This past July 4th, Netflix entered the anime distribution world with their release of Knights of Sidonia. This marked the first time that the company not only got the exclusive rights to a title but translated and recorded the English dub.
But did the company pick a good title to jump in with? And if so, how did the handle the logistics of producing the English version? Here’s our first look.
Knights of Sidonia is an anime series directed by Kobun Shizuno and is based upon a manga of the same name by Tsutomu Nihei.
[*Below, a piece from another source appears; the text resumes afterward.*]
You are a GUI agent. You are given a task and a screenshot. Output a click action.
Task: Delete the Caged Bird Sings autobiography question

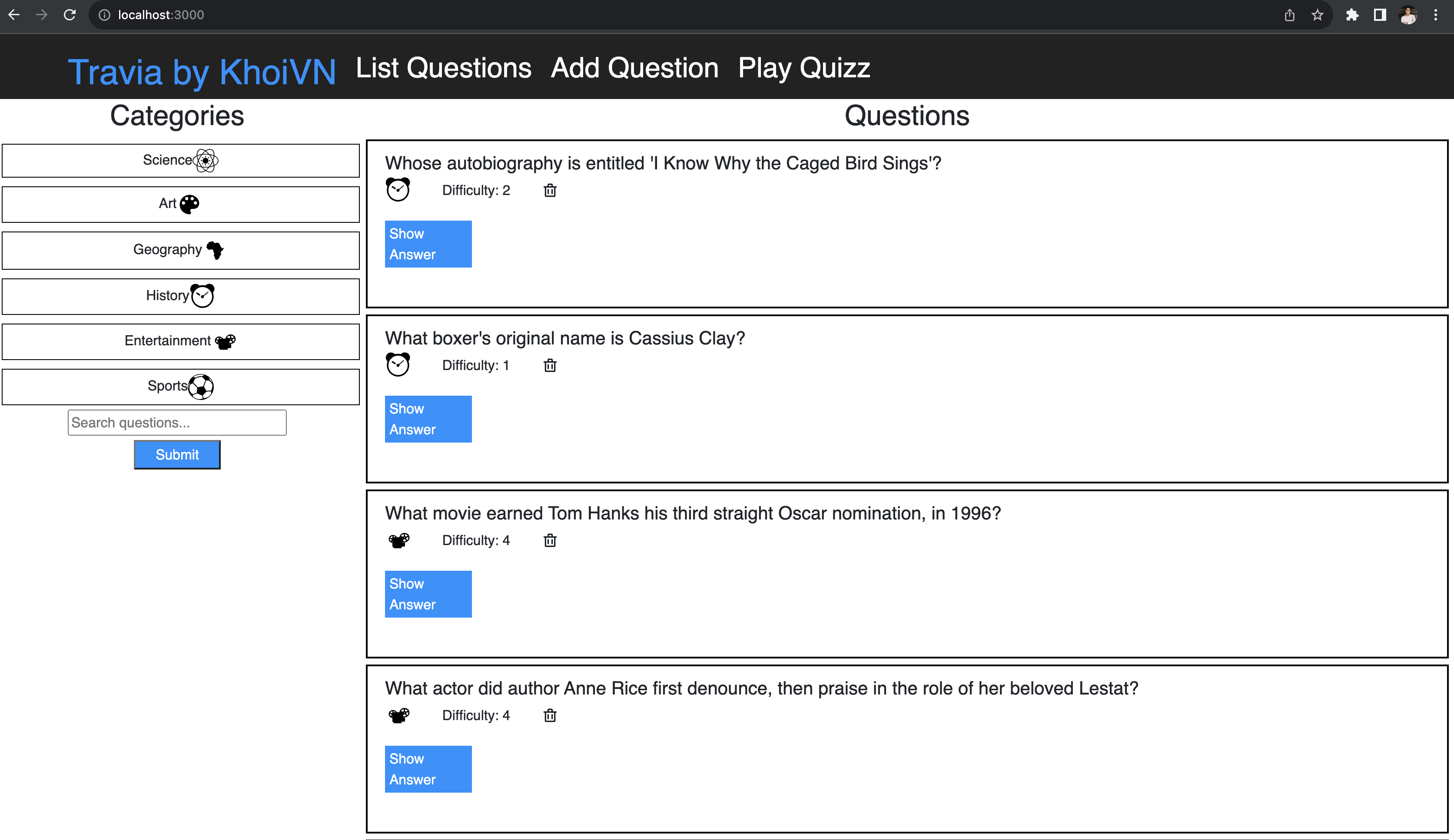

The series opens with our main character Nagate Tanikaze (Ryota Osaka/Johnny Yong Bosch) training in an old Guardian simulator in the underground of the massive ship Sidonia. Guardians are giant armour mech suits that are used to defend Sidonia from attacks.
After finishing his training, Nagate tries to steal food from a near by factory. The theft doesn’t go well as he ends up breaking fingers and getting arrested shortly after. From there Nagate is taken to a hospital above ground.
Soon after we’re introduced to the other cadets of the series; Shizuka Hoshijior (Aya Suzaki/Stephanie Sheh), Izana Shinatose (Aki Toyosaki/Joie Marlowe), Yuhata Midorikawa (Hisako Kanemoto/Lindsay Torrance) and the Honoka sisters (Eri Kitamura/Cristina Valenzulela) as they all interact and discuss the under-dweller.
While being questioned by the local police force, Nagate is brought before Captain Kobayshi (Sayaka Ohara/Wendee Lee) the military leader of Sidonia. The Captain agrees to be Nagate’s benefactor if he joins the Guardian cadet force. The episode then closes with Nagate going on a mining exposition that leads to the awakening of a Gauna, the giant alien threat that humanity hasn’t seen in over a hundred years.
The first episode of Knights of Sidonia tries to get a lot across in 20 plus minutes; The setting of the ship, the human cloning, asexual reproduction, giant robots, giant aliens, a military complex that people think are abusing their power and not to mention all of the characters. As you might expect not everything comes across well in that time.
That being said, what they put forward is quite interesting, especially for science fiction fans who are looking for something a bit different. These elements could be the strongest parts of the show if they’re done properly in the rest of the series. However, there was one thing that was clear during the show’s opening minutes; Knights of Sidonia is a bit confused about what it wants to be.
Is it a serious show or is it a comedy? I ask this because the introduction of our main character isn’t treated with the weight of past mech piloting heroes. Instead we see him trip and fall into a rice-packing machine and later faint due to lack of hunger; the type of slapstick that anime comedy’s fall upon. After this the rest of the episode is played so straight that the opening only stands out more.
That being said, the tone of the show isn’t my main issue. What really bothers me is the animation.
Over the past 10 years, the meshing of 2D and 3D animation has become more and more predominate and while some of them work, these titles still have the normal 2D animation to fall back on. This time the show is all done completely in a computer animated style. At times the characters movements are jittery and awkwardly like frames are missing or weren’t rendered properly during production.
The style works well with the mech and alien parts of the show, but when it’s people walking or talking the animation doesn’t seem that fluid almost like my Internet connection isn’t coming in at high speed (don’t ask I already checked that).
So the point I’m making here is; I don’t like this style on animation. It doesn’t look good to me. That being said, the show has more going for it than it’s animation style and it’s plot will make viewers want to power through.
Past the animation the workings of the show are solid. The English cast is made up of staples of the anime industry with Wendee Lee being one of the better examples. The music is good with the opening theme being quite catchy. Even the odd character designs are part of the greater plot.
After watching one episode the shows characters all seem to blend together, but that’s kind of the point, after hundreds of years of human cloning and engineering, the majority of people would look the same. It all plays into the concept and themes of the show.
Ultimately, Knights of Sidonia is a series that has a lot of promise. It has a interesting concept, cool setting, solid voice acting and decent music. The animation just needs to grow on you, and with a plot this unique that’s not going to be an issue.
Knights of Sidonia was produced by Polygon Pictures and licensed by Netflix.